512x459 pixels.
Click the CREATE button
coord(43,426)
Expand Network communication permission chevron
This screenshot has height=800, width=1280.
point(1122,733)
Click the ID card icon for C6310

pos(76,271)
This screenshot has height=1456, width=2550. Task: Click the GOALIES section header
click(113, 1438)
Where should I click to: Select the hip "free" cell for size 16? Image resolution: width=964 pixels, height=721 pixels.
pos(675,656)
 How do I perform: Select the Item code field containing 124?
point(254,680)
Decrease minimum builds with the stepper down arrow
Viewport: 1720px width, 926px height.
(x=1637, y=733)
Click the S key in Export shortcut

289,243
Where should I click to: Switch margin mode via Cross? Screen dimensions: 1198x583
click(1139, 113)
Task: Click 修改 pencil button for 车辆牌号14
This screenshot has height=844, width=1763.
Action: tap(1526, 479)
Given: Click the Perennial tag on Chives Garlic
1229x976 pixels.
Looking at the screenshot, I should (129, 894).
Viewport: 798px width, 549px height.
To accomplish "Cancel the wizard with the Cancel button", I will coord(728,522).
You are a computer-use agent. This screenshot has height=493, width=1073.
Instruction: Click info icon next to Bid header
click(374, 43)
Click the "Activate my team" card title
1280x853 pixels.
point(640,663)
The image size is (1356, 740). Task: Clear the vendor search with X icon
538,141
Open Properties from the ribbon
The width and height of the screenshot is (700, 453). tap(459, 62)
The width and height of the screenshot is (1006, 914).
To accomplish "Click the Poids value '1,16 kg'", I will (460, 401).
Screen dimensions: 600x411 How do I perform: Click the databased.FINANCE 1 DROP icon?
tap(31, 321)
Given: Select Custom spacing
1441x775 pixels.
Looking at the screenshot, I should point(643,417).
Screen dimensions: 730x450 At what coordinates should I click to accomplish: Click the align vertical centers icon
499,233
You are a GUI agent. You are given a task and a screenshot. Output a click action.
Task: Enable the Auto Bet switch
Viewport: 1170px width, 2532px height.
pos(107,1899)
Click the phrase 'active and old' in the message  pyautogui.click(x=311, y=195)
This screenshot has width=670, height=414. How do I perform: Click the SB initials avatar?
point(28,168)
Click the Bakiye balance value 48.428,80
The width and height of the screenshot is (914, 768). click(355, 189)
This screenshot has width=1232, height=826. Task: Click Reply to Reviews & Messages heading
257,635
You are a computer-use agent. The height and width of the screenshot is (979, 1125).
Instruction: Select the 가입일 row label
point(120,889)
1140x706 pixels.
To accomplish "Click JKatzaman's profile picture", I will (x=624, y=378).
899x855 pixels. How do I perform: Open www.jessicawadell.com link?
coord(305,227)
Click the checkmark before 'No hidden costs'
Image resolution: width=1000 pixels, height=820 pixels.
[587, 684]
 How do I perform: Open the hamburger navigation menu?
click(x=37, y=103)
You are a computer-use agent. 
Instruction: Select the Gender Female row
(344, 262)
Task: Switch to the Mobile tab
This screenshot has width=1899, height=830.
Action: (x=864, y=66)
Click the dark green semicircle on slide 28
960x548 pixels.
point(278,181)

What the task asks:
Wherever a line holds the word "will", copy that line out of the entries above.

Task response:
To accomplish "Cancel the wizard with the Cancel button", I will coord(728,522).
To accomplish "Click the Poids value '1,16 kg'", I will (460, 401).
To accomplish "Click JKatzaman's profile picture", I will (x=624, y=378).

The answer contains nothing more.